Vibo, risarcimento di un danno da lavoro: vince la causa dopo 14 anni

Ben 14 anni per ottenere il riconoscimento del risarcimento di un danno da lavoro in palese violazione del principio costituzionale della «ragionevole durata del processo». E’ quanto successo sull’asse Vibo Valentia-Catanzaro, con la causa di primo grado durata dinanzi al Tribunale di Vibo Valentia, sezione Lavoro, ben 10 anni.

L’infortunio sul lavoro e l’inizio della causa

Una vicenda giudiziaria che ha origine nel 2009 quando una collaboratrice scolastica, incaricata di assistere un’alunna diversamente abile, subisce un infortunio sul lavoro a causa delle modalità di svolgimento delle sue mansioni, eseguite in violazione delle norme sulla sicurezza.
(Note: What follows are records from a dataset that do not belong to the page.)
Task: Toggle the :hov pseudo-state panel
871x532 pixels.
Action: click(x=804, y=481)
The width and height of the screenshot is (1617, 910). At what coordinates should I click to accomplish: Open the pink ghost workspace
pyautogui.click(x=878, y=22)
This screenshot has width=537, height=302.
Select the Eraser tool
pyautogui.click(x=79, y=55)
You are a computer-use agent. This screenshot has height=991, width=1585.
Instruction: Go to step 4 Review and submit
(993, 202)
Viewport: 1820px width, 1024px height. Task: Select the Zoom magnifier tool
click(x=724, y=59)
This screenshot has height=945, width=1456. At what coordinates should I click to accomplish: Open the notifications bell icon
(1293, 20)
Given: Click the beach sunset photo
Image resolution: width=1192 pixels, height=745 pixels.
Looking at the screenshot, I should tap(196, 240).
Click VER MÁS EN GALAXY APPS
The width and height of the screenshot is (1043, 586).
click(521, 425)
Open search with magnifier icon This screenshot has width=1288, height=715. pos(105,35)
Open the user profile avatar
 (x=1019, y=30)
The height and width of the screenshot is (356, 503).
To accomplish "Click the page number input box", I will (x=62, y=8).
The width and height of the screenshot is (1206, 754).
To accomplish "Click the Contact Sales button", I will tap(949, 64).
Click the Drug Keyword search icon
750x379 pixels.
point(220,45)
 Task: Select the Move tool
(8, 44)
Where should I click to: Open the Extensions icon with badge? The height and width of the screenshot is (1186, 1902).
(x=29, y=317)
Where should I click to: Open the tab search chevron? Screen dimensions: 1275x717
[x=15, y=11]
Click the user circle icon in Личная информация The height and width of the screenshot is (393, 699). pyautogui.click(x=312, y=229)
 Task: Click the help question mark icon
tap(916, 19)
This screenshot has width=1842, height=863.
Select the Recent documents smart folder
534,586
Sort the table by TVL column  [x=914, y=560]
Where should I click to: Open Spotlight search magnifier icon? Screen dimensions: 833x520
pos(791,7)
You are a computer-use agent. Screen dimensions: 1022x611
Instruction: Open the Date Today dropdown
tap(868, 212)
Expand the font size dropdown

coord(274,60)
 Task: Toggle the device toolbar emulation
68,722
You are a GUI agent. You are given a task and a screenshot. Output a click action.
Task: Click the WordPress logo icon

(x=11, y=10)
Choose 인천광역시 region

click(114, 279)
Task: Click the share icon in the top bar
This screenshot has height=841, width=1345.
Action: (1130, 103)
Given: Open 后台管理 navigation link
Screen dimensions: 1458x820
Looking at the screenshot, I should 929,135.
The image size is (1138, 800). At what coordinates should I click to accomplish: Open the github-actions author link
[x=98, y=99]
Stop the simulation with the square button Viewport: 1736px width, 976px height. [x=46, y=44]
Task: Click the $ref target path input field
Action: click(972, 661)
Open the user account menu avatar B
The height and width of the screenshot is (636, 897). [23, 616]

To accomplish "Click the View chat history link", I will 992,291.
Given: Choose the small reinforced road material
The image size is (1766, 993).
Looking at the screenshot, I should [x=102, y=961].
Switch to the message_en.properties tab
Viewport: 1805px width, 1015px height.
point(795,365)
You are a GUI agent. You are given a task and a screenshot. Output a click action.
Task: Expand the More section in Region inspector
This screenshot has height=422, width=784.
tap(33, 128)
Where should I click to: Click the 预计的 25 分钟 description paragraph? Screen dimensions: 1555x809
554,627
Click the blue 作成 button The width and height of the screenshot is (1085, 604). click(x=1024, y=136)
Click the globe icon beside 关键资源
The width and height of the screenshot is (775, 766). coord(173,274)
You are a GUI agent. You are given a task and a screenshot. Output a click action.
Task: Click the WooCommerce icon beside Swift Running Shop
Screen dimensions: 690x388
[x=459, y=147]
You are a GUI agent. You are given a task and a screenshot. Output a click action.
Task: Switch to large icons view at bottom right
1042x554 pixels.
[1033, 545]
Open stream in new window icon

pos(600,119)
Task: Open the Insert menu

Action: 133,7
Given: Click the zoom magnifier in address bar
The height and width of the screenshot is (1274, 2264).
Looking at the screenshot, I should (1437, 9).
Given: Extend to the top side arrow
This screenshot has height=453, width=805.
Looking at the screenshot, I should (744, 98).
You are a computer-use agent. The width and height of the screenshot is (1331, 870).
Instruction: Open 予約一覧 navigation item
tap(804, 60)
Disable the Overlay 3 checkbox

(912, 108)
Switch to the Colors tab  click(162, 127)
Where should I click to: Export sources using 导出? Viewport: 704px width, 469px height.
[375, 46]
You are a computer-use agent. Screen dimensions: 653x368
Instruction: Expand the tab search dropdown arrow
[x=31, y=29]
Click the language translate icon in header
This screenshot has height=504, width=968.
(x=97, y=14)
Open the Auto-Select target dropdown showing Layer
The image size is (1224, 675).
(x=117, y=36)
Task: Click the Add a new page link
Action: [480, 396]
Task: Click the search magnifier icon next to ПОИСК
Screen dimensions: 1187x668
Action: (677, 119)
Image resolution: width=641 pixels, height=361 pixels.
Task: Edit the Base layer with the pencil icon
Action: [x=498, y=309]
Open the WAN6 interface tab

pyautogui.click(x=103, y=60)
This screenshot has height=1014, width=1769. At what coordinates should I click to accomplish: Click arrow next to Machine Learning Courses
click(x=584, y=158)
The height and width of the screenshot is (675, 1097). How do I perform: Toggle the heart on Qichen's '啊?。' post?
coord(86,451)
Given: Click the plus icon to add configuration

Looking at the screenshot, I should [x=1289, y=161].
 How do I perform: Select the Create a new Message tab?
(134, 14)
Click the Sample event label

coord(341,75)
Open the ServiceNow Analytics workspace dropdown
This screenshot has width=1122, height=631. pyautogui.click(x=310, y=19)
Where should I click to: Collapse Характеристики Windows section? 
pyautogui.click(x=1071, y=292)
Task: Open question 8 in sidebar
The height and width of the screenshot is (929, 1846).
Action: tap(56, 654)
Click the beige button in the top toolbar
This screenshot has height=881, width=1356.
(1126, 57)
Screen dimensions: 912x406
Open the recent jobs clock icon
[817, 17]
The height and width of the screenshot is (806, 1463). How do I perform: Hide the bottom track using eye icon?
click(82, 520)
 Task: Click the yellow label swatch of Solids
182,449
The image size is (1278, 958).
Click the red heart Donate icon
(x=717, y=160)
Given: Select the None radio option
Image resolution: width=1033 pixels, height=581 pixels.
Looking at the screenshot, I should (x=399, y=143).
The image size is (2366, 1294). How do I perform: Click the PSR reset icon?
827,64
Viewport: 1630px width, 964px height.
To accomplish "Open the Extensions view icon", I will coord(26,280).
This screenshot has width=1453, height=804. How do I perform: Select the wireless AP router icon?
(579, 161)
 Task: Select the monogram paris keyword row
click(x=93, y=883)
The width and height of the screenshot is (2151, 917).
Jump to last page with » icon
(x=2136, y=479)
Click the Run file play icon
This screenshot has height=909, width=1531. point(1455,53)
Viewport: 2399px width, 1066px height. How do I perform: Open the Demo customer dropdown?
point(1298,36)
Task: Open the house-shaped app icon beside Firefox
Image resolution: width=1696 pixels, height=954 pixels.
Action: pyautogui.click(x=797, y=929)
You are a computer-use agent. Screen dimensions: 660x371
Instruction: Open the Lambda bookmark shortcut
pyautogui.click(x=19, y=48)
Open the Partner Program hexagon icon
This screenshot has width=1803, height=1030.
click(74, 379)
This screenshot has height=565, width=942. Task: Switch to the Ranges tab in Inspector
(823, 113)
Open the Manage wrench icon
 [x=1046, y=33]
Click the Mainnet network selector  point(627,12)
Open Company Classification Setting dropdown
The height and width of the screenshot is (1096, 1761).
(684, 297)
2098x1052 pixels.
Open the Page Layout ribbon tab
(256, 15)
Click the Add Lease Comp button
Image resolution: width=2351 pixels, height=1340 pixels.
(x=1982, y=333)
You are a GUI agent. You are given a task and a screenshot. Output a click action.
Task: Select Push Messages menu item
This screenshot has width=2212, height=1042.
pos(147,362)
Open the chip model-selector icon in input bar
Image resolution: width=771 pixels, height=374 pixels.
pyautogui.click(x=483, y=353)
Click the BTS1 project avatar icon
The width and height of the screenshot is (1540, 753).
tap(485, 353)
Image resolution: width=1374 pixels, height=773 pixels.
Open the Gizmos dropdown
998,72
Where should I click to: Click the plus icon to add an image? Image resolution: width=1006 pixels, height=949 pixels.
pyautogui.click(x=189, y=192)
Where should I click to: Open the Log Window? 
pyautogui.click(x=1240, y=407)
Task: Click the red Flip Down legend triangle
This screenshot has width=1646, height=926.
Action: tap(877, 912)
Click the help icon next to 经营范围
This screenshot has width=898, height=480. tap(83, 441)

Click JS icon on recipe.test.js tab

La lavoratrice ha quindi intentato nel febbraio 2011 al Tribunale di Vibo una causa per risarcimento danni contro il Ministero dell’Istruzione.

Il primo grado: 10 anni di attesa e un errore di diritto

Il giudizio si è concluso in primo grado solo nel settembre 2021 dopo ben 10 anni. I giudici non sono però entrati nel merito della questione, dichiarando il ricorso inammissibile per un presunto difetto di legittimazione passiva del Ministero dell’Istruzione convenuto. Secondo il Tribunale di Vibo, la causa avrebbe dovuto essere intentata contro il singolo istituto scolastico.

Il ribaltamento in Appello e il diritto al risarcimento

Si va quindi in Corte d’Appello a Catanzaro che, in accoglimento delle argomentazioni dell’avvocato Carmine Pandullo, nel giugno 2025 ribalta tutto stabilendo – in linea con la giurisprudenza consolidata della Cassazione – che la legittimazione passiva nelle controversie di lavoro del personale scolastico spetta proprio al Ministero e non al singolo istituto. La sentenza di primo grado era quindi fondata su un errore di diritto.

Verso l’indennizzo tramite la Legge Pinto

Riconosciuto il danno alla lavoratrice (decisione passata solo ora in giudicato), la stessa si appresta a richiedere – secondo la Legge Pinto – l’indennizzo per ogni anno eccedente la ragionevole durata del processo, principio sancito dalla Costituzione e dalla Convenzione Europea dei Diritti dell’Uomo.